Я не стал дожидаться, пока они придут к какому-то соглашению на этот счёт, а потихоньку отступил назад и нащупал на столе небрежно оставленный там Диксоном топор.

– Пропустите. – глухо прошипел я, прервав их перебранку и, набычившись, выставил перед собой своё оружие. – Мне уже терять нечего. А вот вы ещё можете выкупить свои жизни ценой моей свободы.

– Проклятье, Флешер, всё из-за вас. – зло процедил сквозь зубы Диксон, и по его взгляду я понял, что он так просто не сдастся. – Удумалось же вам рядиться, будто бабе на базаре. А теперь мы рискуем потерять всё.

Не давая им времени, чтобы обдумать ситуацию и найти какой-то способ одолеть меня, я подбросил стоящий рядом табурет прямо в Диксона и напролом кинулся к двери, по пути угрожающе замахнувшись на смертельно побледневшего докторишку, который тут же и обмяк от страха. Отлично, был я некрофилом, теперь ещё осталось сделаться убийцей. Хотя вряд ли этим уже кого-то удивишь.

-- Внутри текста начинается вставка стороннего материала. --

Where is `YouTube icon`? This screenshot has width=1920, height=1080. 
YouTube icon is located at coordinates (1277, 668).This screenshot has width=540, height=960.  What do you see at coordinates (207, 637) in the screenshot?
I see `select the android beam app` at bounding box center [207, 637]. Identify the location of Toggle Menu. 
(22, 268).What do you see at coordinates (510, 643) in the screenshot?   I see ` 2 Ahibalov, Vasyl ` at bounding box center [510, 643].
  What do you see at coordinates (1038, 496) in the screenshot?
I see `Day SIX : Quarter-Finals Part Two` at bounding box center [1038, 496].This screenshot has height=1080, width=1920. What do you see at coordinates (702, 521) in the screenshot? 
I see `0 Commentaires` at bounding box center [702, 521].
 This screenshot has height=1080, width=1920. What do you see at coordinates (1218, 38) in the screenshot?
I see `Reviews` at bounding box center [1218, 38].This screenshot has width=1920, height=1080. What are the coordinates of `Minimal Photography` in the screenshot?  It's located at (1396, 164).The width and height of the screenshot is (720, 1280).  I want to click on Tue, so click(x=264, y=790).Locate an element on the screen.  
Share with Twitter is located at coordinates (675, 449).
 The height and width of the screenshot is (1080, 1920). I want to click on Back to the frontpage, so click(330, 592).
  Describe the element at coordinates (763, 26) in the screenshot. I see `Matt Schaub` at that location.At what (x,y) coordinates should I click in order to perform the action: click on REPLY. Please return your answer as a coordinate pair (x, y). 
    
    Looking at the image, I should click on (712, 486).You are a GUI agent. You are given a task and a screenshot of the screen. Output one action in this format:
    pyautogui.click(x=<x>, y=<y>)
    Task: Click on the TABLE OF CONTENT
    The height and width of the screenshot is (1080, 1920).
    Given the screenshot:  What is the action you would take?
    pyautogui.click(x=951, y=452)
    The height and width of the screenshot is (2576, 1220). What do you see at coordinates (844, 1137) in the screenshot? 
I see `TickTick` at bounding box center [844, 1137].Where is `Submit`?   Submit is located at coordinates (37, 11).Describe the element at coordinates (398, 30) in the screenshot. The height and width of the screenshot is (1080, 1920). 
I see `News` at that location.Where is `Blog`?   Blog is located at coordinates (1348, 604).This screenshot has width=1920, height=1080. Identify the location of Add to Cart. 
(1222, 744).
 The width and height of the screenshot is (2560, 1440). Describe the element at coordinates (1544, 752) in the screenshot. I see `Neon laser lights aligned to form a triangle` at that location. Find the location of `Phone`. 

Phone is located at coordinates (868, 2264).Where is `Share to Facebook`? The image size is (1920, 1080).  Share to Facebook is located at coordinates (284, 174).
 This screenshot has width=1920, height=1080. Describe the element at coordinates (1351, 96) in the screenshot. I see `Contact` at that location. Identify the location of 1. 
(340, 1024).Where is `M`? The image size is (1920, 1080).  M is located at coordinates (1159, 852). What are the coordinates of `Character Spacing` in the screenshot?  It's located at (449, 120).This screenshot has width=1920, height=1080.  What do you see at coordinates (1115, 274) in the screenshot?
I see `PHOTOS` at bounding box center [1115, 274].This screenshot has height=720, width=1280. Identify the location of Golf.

Я боялся, что эти двое будут меня преследовать, но, похоже, у них всё же не хватило духу кинуться за мной в погоню. Сделав пару кругов в отдалении от часовни и убедившись, что за мной нет хвоста, я возвратился в наше сумрачное пристанище. Кто бы мог подумать, что за мою поимку назначать вознаграждение? Мне казалось, такой чести удостаиваются только самые прославленные маньяки. Неужто в Скотланд-Ярде боятся, что я, не удовлетворившись одной жертвой, выйду на ночные улицы города, чтобы отлавливать и убивать молоденьких девушек для насыщения своего нездорового аппетита? Интересно, что такое рассказал им обо мне мистер Каннинг, что они так всполошились? А если к этому ещё прибавится повесть этой смертельно перепуганной парочки дельцов, которые не меньше моего смахивают на некрофилов, и в полиции узнают, что я теперь вооружён топором, то тогда моя цена, вероятно, возрастёт ещё сильнее. Ну, наконец-то моя чёртова жизнь стала хоть что-то стоить.

Итак, я вернулся в нашу печальную обитель ни с чем. Мне так и не удалось раздобыть гроб. Как было с моей стороны наивно надеяться на чью-то бескорыстную помощь. При помощи лопаты я подпёр дверь в часовню и сдвинул к входу пару лавок. Едва ли это спасёт нас в том случае, если кому-нибудь станет известно о моём местонахождении, и всё же так я чувствую себя немного спокойнее. Только после этого я осторожно сдвинул крышку саркофага и с облегчением увидел, что моя спящая красавица цела и невредима. Мертва, конечно, но всё же цела. Прости, я такой неудачник. Не справился даже с этим лёгким делом. Не смог достать для тебя гроб. Надо было прикончить этих ублюдков и забрать один из гробов Диксона. Но куда уж мне браться за такое. Ты простишь меня? Я обязательно что-нибудь придумаю. Конечно, я мог бы оставить тебя прямо здесь, в этом саркофаге – чем не королевская гробница для принцессы? А если вдруг сюда забредёт какой-нибудь странствующий паломник и преклонит колени перед твоей могилой, Бог обязательно ответит на его молитвы – ведь ты, моя маленькая святая, наверняка восседаешь там, у ног самого Христа и поёшь Ему свои псалмы. Может, для того Он и забрал тебя к Себе в столь нежном возрасте, в твоём расцвете, чтобы ты была рядом с Ним. Бог тоже влюблён в тебя.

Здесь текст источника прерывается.